And it will do the same thing if there is a tunnel underneath them. There already is a big tunnel underneath Waikiki, it is the sewer overflow that the city has been putting in since the Big Ala Wai Stink Flood of Ought Six. I don’t think that another tunnel underneath Kalakaua and Kuhio would change things much. Or at all, really.
It’d ultimately be more cost effective to buy a huge fleet of extended vans and set up neighborhood day car parks all over the island (very little new infrastructure needed compared to any rail solution you could name) and send them all down the carpool lanes.
No it wouldn’t. What carpool lanes? They stop when you get into Town. You know, where all the traffic is. If you want to build more lanes, you have to deck the H-1. And that is cost-effective how? And carbon neutral? At least an electrically-powered rail system can eventually be powered by something other than fossil fuels. As of right now, other power sources for vehicles are still in the sci-fi realm.
Any construction-based solution is trapped in union nightmares (and I’m normally a very pro-union guy)
But Boston, New York SF, and Portland have no unions with any clout whatsoever. Sorry, not a deal-breaker. In fact, I rather like the idea of creating a few thousand family-wage unionized construction jobs. That could help things out on this benighted isle of mine.
a financial quagmire
How do you figure?
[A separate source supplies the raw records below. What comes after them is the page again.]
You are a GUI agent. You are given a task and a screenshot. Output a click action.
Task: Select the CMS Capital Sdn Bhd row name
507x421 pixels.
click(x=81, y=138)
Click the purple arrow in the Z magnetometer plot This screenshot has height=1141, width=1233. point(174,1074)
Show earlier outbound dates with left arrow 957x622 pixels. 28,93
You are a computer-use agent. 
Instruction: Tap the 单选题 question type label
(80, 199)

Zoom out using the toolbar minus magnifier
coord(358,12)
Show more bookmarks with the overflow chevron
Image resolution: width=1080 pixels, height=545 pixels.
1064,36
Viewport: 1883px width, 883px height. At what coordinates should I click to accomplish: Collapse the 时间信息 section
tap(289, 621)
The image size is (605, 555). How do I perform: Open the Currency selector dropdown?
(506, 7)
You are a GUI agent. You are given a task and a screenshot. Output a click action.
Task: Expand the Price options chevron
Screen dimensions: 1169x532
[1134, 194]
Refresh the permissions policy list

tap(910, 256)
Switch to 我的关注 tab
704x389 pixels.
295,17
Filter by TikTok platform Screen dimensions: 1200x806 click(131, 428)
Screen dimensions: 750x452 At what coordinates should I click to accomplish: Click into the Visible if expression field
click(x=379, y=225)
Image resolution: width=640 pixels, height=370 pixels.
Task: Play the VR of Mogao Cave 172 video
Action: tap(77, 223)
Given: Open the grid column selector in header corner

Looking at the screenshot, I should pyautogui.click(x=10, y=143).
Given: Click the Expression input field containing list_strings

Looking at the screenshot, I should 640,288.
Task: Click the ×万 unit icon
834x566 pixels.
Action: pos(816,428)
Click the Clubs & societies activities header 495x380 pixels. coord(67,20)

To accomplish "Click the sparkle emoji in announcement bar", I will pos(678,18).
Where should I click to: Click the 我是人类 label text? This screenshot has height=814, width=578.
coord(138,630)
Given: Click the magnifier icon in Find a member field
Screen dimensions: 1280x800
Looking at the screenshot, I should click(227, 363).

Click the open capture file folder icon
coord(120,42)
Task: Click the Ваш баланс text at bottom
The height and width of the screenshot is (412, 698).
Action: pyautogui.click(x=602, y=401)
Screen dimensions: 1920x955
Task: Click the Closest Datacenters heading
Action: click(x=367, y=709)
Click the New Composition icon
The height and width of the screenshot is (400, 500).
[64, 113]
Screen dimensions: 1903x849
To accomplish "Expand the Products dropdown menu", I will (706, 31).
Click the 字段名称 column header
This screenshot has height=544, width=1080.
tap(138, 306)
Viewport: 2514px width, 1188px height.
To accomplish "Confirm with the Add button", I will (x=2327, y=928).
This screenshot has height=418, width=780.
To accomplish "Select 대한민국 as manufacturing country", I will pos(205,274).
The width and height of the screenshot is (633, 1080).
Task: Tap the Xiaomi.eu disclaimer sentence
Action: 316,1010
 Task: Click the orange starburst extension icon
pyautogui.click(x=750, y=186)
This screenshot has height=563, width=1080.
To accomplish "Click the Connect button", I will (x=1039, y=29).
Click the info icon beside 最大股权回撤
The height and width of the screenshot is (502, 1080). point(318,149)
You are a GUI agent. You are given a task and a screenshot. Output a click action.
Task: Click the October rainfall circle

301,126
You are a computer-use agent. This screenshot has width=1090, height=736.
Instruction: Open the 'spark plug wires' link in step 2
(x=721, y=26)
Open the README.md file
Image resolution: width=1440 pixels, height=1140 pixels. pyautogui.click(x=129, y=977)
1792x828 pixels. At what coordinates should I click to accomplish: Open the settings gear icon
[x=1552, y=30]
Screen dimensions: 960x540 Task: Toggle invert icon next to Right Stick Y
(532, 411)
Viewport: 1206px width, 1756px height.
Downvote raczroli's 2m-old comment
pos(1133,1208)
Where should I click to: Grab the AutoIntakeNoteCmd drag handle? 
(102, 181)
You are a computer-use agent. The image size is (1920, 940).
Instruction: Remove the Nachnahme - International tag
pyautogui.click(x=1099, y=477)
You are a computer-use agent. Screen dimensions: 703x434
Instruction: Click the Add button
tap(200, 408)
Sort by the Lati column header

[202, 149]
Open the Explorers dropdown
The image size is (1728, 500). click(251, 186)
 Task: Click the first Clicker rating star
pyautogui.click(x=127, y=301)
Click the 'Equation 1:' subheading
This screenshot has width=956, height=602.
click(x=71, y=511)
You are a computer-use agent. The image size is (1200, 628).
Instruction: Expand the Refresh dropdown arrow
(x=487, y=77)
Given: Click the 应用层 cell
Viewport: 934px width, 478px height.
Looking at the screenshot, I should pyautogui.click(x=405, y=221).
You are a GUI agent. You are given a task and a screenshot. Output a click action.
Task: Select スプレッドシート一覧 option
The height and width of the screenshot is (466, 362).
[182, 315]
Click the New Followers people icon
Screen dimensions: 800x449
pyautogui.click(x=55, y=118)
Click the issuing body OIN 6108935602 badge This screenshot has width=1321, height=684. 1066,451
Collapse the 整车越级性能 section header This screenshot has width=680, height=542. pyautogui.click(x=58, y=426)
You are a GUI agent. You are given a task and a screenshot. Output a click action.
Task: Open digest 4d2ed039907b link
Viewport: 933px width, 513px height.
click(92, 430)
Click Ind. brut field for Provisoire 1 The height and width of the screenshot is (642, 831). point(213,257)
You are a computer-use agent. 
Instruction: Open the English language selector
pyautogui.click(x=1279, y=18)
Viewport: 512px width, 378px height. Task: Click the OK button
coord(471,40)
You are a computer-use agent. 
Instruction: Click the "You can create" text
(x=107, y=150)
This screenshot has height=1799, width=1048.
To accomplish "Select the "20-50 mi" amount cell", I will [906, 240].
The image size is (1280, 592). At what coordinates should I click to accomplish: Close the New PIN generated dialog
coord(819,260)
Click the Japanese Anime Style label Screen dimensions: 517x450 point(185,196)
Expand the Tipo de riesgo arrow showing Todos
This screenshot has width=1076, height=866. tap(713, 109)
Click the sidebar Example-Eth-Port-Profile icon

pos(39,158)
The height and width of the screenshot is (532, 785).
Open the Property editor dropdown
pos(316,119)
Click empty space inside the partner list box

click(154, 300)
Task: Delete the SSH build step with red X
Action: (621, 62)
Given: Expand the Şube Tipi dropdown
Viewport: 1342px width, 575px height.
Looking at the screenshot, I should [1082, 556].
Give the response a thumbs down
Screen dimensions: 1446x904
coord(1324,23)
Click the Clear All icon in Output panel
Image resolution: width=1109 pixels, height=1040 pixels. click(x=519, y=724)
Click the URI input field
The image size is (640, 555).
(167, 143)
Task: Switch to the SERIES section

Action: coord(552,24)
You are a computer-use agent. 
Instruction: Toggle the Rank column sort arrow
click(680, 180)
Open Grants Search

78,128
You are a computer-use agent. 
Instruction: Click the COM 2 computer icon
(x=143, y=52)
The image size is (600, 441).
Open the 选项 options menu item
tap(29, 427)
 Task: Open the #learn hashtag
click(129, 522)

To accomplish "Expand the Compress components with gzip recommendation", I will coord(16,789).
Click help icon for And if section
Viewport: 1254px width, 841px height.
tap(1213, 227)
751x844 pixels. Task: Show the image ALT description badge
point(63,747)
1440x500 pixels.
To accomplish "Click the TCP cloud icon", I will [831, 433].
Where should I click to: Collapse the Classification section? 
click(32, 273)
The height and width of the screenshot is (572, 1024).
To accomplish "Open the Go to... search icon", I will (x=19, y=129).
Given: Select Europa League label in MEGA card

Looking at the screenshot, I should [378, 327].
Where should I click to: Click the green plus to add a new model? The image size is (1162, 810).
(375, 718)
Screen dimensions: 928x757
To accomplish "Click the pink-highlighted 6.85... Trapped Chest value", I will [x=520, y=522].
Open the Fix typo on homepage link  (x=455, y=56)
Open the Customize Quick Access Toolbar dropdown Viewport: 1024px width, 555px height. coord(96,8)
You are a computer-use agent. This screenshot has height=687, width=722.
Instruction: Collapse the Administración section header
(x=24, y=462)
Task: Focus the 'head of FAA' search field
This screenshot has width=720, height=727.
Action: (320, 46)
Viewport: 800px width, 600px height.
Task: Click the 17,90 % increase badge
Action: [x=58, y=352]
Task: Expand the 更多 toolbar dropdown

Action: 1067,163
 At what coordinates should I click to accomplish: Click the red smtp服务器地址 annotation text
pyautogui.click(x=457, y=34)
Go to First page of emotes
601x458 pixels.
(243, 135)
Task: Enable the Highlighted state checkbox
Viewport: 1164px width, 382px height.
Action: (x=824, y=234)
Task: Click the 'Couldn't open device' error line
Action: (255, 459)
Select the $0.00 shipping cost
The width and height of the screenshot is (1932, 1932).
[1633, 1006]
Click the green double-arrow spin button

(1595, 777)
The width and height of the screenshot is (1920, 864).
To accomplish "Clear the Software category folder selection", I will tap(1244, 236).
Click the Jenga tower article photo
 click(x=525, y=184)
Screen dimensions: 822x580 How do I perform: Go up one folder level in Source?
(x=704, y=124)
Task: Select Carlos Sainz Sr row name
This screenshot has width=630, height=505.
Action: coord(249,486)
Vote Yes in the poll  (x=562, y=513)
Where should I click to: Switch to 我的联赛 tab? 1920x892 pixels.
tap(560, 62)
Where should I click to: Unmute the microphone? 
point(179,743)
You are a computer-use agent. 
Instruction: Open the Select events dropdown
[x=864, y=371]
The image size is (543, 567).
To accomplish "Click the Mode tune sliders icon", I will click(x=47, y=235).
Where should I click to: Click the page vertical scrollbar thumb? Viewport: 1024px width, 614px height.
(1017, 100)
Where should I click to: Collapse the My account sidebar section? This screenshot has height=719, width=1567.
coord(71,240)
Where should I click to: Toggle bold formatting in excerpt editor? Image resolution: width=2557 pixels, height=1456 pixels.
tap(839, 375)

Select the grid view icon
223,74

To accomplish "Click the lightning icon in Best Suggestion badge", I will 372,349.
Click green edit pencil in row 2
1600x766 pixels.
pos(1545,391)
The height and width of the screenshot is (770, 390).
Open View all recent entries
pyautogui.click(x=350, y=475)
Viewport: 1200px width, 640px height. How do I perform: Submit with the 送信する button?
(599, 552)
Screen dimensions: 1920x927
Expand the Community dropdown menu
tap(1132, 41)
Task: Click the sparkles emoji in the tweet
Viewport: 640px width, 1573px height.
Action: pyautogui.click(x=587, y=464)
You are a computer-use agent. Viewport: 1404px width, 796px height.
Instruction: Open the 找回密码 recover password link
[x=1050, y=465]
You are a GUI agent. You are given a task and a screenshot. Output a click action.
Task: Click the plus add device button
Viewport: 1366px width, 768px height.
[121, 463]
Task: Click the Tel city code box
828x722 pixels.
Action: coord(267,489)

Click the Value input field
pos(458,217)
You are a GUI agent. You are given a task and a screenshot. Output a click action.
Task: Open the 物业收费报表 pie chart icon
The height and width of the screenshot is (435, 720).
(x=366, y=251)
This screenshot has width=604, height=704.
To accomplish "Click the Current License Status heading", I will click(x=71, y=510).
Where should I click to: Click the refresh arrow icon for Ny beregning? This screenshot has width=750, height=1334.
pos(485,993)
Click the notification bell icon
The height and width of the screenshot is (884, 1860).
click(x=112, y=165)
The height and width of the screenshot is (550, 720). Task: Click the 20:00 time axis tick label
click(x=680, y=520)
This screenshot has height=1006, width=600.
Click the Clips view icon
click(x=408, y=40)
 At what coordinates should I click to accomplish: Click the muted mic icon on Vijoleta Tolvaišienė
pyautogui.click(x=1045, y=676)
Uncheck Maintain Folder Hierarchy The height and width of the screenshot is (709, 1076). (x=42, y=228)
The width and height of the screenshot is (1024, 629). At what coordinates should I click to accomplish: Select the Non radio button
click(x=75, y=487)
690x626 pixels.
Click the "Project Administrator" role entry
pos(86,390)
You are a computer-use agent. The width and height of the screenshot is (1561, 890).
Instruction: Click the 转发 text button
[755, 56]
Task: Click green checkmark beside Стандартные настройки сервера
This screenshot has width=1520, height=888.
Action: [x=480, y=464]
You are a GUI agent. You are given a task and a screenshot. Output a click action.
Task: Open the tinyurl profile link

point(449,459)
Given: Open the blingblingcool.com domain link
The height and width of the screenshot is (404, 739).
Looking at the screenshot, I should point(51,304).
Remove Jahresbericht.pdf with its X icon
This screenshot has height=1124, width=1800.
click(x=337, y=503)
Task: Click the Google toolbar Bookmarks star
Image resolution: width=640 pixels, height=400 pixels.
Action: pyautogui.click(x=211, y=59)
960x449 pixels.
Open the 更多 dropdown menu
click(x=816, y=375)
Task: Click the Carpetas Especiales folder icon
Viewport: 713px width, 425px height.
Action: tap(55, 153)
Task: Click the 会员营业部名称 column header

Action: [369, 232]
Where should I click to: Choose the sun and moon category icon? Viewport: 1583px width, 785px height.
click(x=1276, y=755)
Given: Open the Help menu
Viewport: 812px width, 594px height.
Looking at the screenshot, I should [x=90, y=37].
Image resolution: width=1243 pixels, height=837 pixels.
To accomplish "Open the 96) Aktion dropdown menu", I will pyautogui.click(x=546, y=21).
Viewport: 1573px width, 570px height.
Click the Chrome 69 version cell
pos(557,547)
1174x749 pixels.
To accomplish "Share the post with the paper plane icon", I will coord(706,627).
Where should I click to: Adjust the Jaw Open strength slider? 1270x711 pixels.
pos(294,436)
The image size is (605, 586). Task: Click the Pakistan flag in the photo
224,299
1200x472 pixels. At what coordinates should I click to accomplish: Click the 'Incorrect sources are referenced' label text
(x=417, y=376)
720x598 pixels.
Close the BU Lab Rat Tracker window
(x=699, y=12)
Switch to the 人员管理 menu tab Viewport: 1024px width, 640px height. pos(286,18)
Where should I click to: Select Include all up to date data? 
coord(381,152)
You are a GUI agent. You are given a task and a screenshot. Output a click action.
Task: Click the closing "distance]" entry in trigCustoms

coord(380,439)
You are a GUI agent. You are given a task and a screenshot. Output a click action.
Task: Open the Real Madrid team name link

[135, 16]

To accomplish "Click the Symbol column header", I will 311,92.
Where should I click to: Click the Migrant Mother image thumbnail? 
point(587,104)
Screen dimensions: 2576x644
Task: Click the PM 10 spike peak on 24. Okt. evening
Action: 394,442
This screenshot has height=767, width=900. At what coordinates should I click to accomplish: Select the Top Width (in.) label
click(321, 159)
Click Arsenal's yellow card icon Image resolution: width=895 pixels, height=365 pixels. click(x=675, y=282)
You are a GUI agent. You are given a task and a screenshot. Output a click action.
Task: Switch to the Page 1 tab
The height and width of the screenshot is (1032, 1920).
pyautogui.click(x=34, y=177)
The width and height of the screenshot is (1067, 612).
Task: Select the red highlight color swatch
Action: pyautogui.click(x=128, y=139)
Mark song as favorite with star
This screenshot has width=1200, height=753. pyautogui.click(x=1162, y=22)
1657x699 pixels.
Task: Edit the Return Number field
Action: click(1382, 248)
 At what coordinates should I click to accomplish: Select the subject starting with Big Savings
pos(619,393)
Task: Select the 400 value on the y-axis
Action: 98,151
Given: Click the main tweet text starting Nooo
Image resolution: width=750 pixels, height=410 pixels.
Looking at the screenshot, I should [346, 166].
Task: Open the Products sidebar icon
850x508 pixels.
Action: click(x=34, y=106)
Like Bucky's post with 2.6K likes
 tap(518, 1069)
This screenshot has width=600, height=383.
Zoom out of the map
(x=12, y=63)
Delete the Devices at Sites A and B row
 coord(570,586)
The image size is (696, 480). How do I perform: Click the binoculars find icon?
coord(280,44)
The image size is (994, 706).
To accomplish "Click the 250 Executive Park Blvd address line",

Probably have better ridership than any new rail system out there in North America. Once they build the airport spur, it will carry tourists too.
and the technical challenges of building in a geologically unstable area (underground sea-level stations in a tsunami zone?)
There’s a lot of smart people from Japan and of Japanese descent in Honolulu. Strangely enough, I’ve heard that much of urban Japan is:
(a) close to sea level
(b) subject to more frequent tsunamis than Hawaii
(c ) subject to more frequent and severe earthquakes than Hawaii.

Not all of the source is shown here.